→ **Exercise task**: Find every line in the entries below that contains the word "link" and copy each of those lines.

→ **Entries for locating words and elements**:
__________________________________________________

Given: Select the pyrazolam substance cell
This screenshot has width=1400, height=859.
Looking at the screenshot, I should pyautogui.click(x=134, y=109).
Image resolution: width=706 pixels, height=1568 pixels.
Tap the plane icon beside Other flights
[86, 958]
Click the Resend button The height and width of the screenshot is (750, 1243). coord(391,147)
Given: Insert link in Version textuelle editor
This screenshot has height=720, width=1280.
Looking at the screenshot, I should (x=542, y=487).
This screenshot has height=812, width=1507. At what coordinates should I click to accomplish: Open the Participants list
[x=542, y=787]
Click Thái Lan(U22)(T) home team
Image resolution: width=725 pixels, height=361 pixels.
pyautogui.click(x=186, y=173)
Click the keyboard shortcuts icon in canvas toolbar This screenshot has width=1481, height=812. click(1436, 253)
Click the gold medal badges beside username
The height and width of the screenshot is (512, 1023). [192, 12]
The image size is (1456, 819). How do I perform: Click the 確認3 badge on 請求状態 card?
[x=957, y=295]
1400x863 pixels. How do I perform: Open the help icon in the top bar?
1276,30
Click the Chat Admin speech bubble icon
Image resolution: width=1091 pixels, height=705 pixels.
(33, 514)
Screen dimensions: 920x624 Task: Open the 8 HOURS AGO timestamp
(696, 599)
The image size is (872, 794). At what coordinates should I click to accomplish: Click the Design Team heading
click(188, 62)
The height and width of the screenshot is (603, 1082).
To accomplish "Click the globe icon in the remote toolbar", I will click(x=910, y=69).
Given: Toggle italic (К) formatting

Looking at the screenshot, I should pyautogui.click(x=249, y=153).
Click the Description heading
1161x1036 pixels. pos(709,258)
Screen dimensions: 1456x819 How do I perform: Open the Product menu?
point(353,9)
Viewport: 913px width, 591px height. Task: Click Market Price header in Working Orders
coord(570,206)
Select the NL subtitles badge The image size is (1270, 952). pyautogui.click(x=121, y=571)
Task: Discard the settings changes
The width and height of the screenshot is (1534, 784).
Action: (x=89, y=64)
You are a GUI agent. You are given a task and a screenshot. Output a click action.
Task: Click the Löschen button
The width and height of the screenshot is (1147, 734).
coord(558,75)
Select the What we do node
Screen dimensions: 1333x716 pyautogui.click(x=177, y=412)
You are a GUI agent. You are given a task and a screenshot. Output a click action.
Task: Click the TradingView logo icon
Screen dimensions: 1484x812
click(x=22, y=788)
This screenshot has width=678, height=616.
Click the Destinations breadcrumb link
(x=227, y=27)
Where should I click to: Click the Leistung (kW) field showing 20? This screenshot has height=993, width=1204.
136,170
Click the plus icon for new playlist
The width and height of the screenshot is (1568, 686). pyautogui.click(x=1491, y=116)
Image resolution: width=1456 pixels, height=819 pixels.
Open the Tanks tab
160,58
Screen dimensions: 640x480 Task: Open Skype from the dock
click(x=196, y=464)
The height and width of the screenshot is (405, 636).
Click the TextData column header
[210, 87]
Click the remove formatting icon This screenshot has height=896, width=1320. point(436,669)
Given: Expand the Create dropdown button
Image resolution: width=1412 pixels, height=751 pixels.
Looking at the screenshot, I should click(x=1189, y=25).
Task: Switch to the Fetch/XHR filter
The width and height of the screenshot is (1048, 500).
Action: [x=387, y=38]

__________________________________________________

→ **Written reply**:
Given: Insert link in Version textuelle editor
Click the Destinations breadcrumb link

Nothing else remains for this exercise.